Writing in the journal Proceedings of the National Academy of Sciences, doctors Anna Possner and Ken Caldeira concluded: "On an annual mean basis, the wind power available in the North Atlantic could be sufficient to power the world".
But extracting efficient energy from wind involves more than putting turbines in the path of gale-force winds.
Though, it is not all about placing wind turbines in the ocean to extract energy.
The study by the Carnegie Institution for Science at Stanford University in California has calculated a wind farm spanning three million square kilometres - roughly the size of India - and based in the North Atlantic ocean could generate "civilisation scale power".
"Are the winds so fast just because there is nothing out there to slow them down?" This limit occurs, because on land many natural and human structures are present which creates friction and this eventually slows down the wind speed.

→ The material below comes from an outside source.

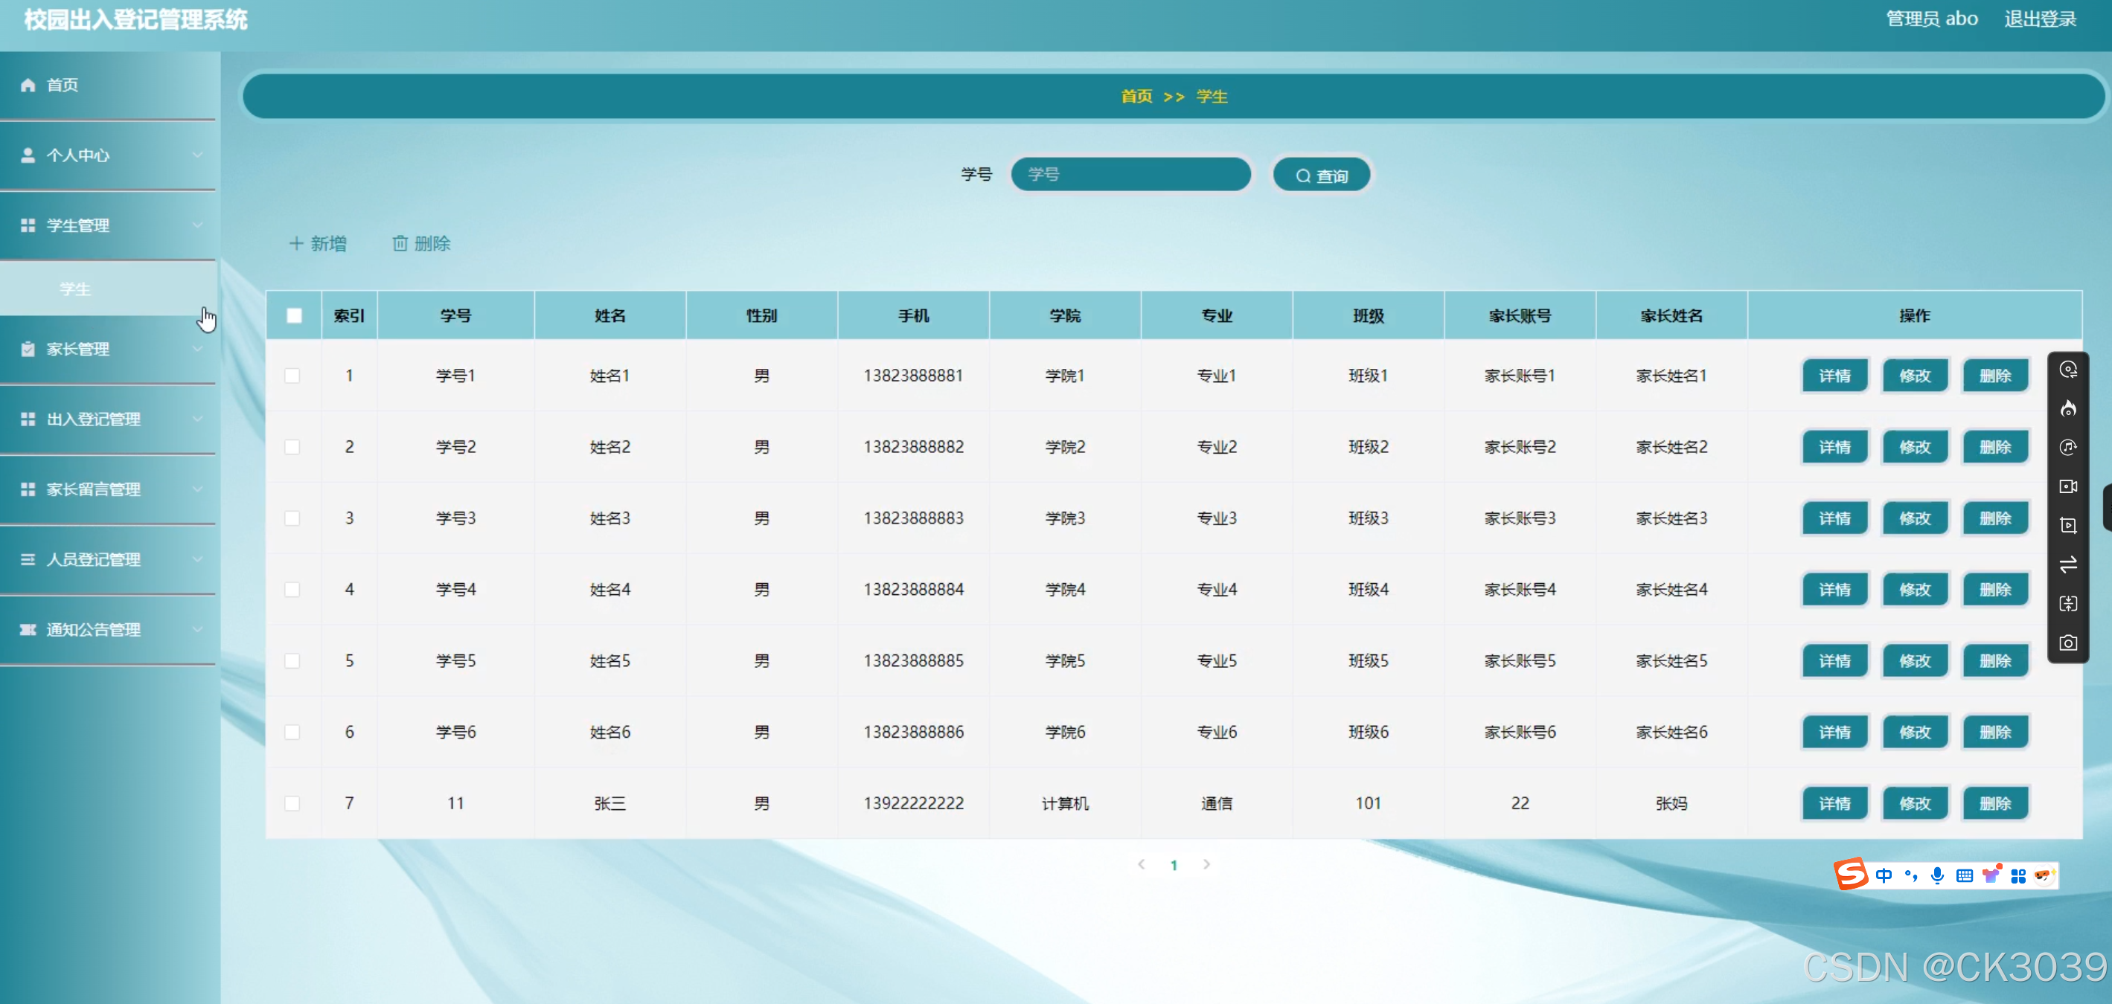Check the select-all checkbox in table header

pyautogui.click(x=294, y=315)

Wind speeds are, on average, much higher over ocean than they are over land, which means that theoretically wind farms in the open ocean could capture five times more energy than wind farms on land. "In the summer such wind farms could merely generate enough power to cover the electricity demand of Europe, or possibly the United States alone".
As a result, more energy is drawn from the atmosphere than over land, which helps to combat the problem of turbine drag.
Possner and Caldeira's sophisticated modeling tools and compared the productivity of large Kansas wind farms to massive, theoretical open-ocean wind farms and found that in some areas ocean-based wind farms could generate at least three times more power than the ones on land. Over land, those winds tend to stay up high, but over the ocean - and paticularly over the North Atlantic - surface warming of the seawater brings them down to within reach of the turbines. This is largely due to the fact that large amounts of heat pour out of the North Atlantic Ocean and into the overlying atmosphere, especially during the winter.
However, this tremendous wind power is very seasonal.
Conventionally, wind turbines are found on land but a new research has revealed that there is enough potential wind energy moving across the Earth's oceans to power the world. However, in this study, we show that considerably higher power generation rates may be sustainable over some open ocean areas.
The study is a "green light" for operators to invest in suitable open ocean technology like floating turbines, said Caldeira, who claimed the main challenge to commercially successful open ocean farms is the low cost of oil and gas.